> [PROBLEM SET]:
a) In the passage on gray-code counter skew at the clock domain crossing, which counter bit is assumed to have a delay of one source clock period?
b) Continue the passage on gray-code counter skew at the clock domain crossing, picking up after its last sentence.

### QUOTED TEXT ###

This section describes the effect of the large skew between gray-code counter bits transfers at the clock domain crossing (CDC) with recommended solution. The gray-code counter is 1-bit transition occurs while other bits remain stable when transferring data from the write domain to the read domain and vice versa. If the destination domain latches on the data within the metastable range (violating setup or hold time), only 1 bit is uncertain and destination domain reads the counter value as either an old counter or a new counter. In this case, the DCFIFO still works, as long as the counter sequence is not corrupted.

The following section shows an example of how large skew between the gray-code counter bits can corrupt the counter sequence. Taking a counter width with 3-bit wide and assuming it is transferred from write clock domain to read clock domain. Assume all the counter bits have 0 delay relative to the destination clock, excluding the bit[0] that has delay of 1 clock period of source clock. That is, the skew of the counter bits will be 1 clock period of the source clock when they arrived at the destination registers.

### MATERIAL SHOWN ###

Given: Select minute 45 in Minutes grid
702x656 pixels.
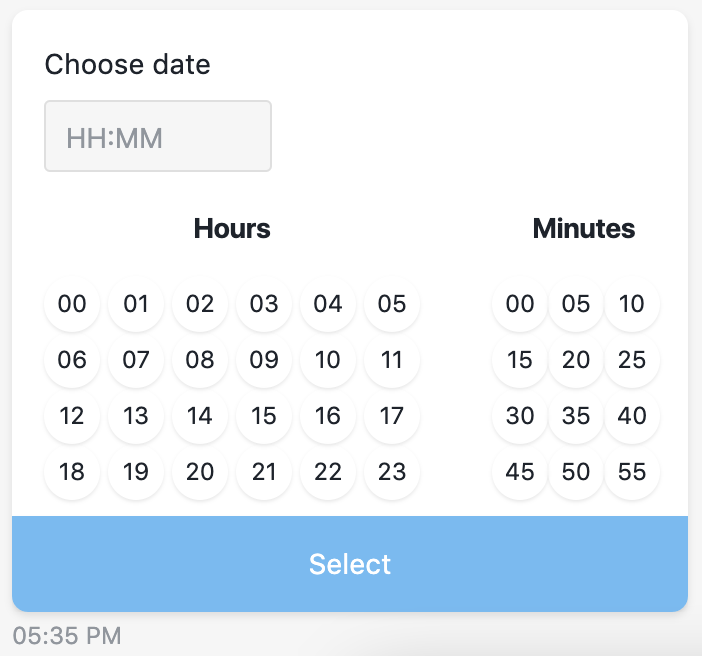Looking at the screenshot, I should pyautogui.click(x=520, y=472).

###
### MATERIAL SHOWN ###

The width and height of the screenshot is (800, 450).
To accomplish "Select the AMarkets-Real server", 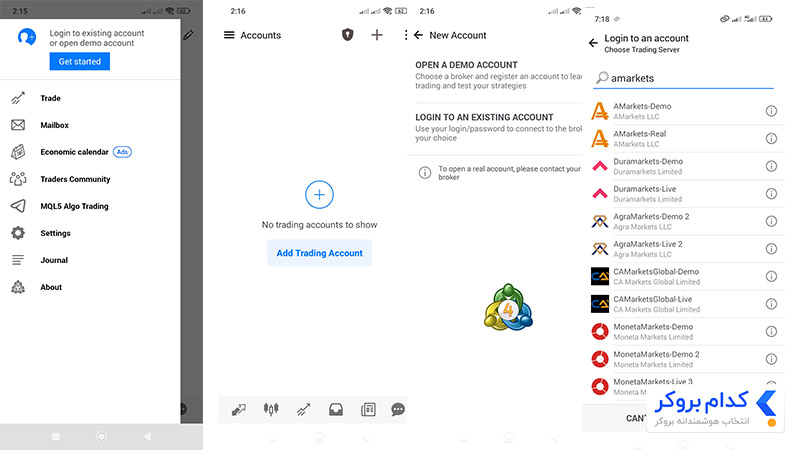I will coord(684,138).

###

> [TASK-BY-TASK ANSWERS]:
a) Bit[0].

b)
The following shows the correct gray-code counter sequence:

000,
001,
011,
010,
110....

which then transfers the data to the read domain, and on to the destination bus registers.

Because of the skew for bit[0], the destination bus registers receive the following sequence:

000,
000,
011,
011,
110....

Because of the skew, a 2-bit transition occurs. This sequence is acceptable if the timing is met. If the 2-bit transition occurs and both bits violate timing, it may result in the counter bus settled at a future or previous counter value, which will corrupt the DCFIFO.

Therefore, the skew must be within a certain skew to ensure that the sequence is not corrupted.

Note: Use the report_max_skew and report_net_delay reports in the Timing Analyzer for timing verification if you use the User Configurable Timing Constraint. For Embedded Timing Constraint, use the skew_report.tcl to analyze the actual skew and required skew in your design.